- DESCRIPTION OF THE TASK:
Only the lines from the one that contains "The width and" through the last line of the data below should be duplicated, exactly and without pictures.

- Stored data:
-=-=-=-=-

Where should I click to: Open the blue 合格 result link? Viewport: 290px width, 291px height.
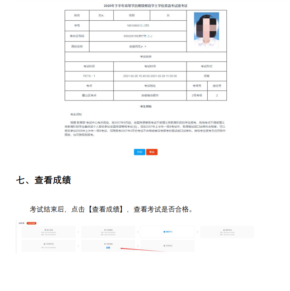click(108, 248)
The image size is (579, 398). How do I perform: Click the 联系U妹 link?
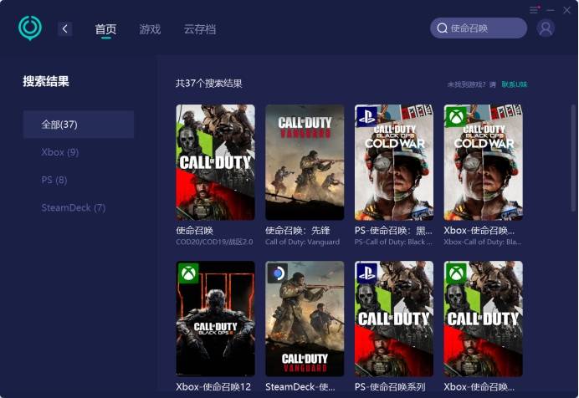[x=515, y=84]
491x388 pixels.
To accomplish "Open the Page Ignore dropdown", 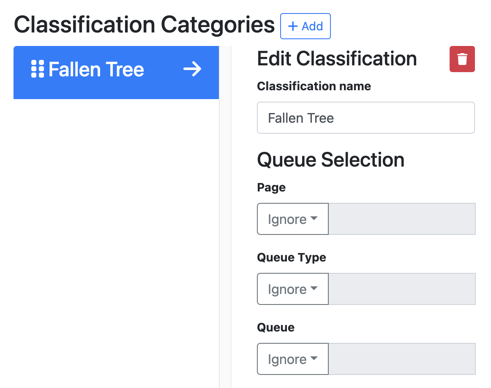I will point(292,219).
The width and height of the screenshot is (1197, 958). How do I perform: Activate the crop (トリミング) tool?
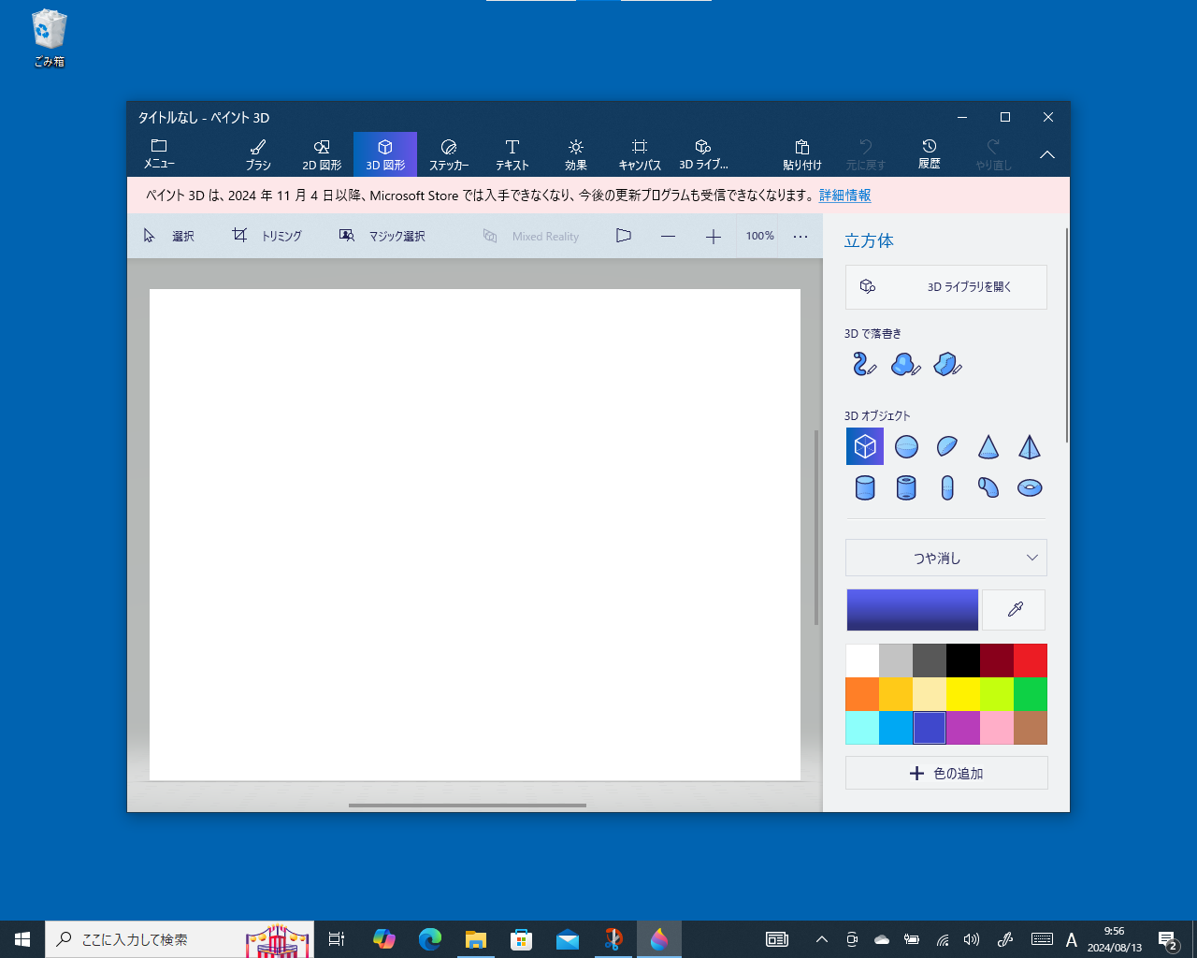click(x=267, y=236)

-=-=-=-=-

- COMPLETED EXERCISE:
The width and height of the screenshot is (1197, 958). How do I perform: Activate the crop (トリミング) tool?
click(x=267, y=236)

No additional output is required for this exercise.